Getting your Trinity Audio player ready...
|
Senior Taylor Woods is captain of the Palmetto High School cheer squad. She’s been a cheerleader most of her life, starting in elementary school, going through middle school and now four years of high school.
She had done the bulk of her community service through cheering. In fact, 550 of her 675 community service hours come from cheer events over four years.
“We volunteer at many different fundraisers or awareness marathons such as the Smart Ride Awareness Marathon,” she says. “When they are getting ready in the morning, we do a stretch routine with them and we cheer them. When they leave, we do a tunnel for them.”
The cheerleaders show up for community events such as college fairs and the Santa parade at The Falls.
Cheering in 2020 has its challenges. Woods attends Palmetto online and only goes to campus twice a week for practice.
“It’s a very different school year,” she says. “For practice we have to wear masks and social distance.”
There were only three football games and depending on where they played, there were few or no fans in the stands.
“We were not allowed to have crowds in the stands at Tropical Park Stadium. At Traz Powell Stadium they allowed fans.”
When they do go to games, they used to do band dances and cheers. This year, they couldn’t dance with the band because of the attendance restrictions.
“Our last football game, we usually get a senior game, where they celebrate the football players and cheerleaders and band member,” she says. “I’d been looking forward to that game. The cheer coach tried to make it a little bit special for us.”
The cheerleaders usually participate in four or five pep rallies a year, but the pep rallies have also been cancelled, as has the homecoming dance.
“I’m hoping to be able to have some sort of graduation or prom,” Woods says.
This year, the cheer squad was planning to attend their first competition ever. But COVID-19 restrictions placed competitions on hold.
The cheerleaders are supposed to be able to cheer at basketball games, but those plans are likely to be affected by the uptick in COVID cases in Florida.
The cheerleaders participated in Thanksgiving food drives for the homeless as well as toy drives.
“There was a hurricane one year where we collected feminine supplies,” she says.
Those supplies were sent to the Bahamas to help people recover from the devastation caused by Hurricane Dorian.
In the past, cheerleading was a club but is now designated as a sport.
“I think it deserved to be a sport through all the years,” she says.

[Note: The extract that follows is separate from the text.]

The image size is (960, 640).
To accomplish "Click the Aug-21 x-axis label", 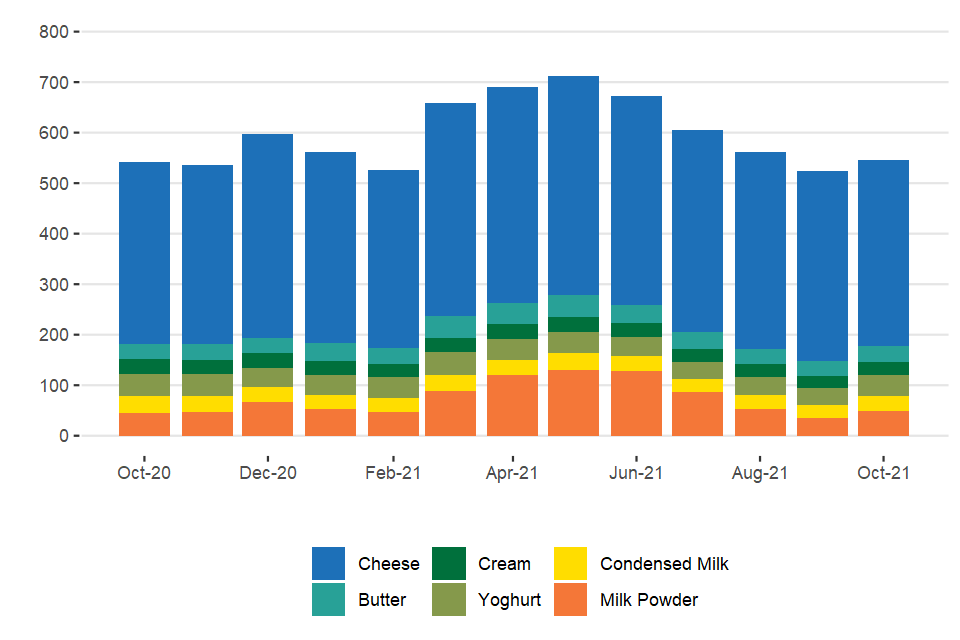I will tap(760, 473).

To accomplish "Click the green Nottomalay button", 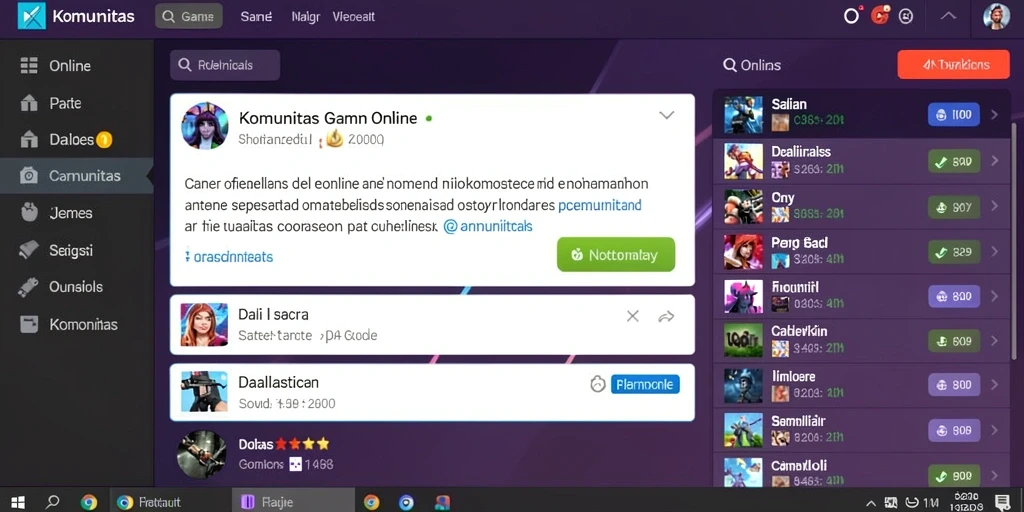I will point(616,255).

The major change that designation brought was the move toward competitions.
Outside of school, Woods volunteered as a camp counselor/group leader at a Vacation Bible School for two summers. She’d guide the children from activity to activity and took care of their needs.
“If they had arts and crafts, I’d take them and be with them but they’d have their arts and crafts teacher,” she says.
At school she was a member of the No Place for Hate Club.
“We helped spread positivity around the school,” she says. “We would make flyers with positive quotes or activity games during lunch. Then we’d post quotes on the walls.”
They also taught students about bullying awareness.
Woods plans to take Interior Design as her college major. She’s staying in state and has applied to the University of Florida, Florida State, the University of Central Florida, Florida Atlantic the University of South Florida and Florida Gulf Coast University.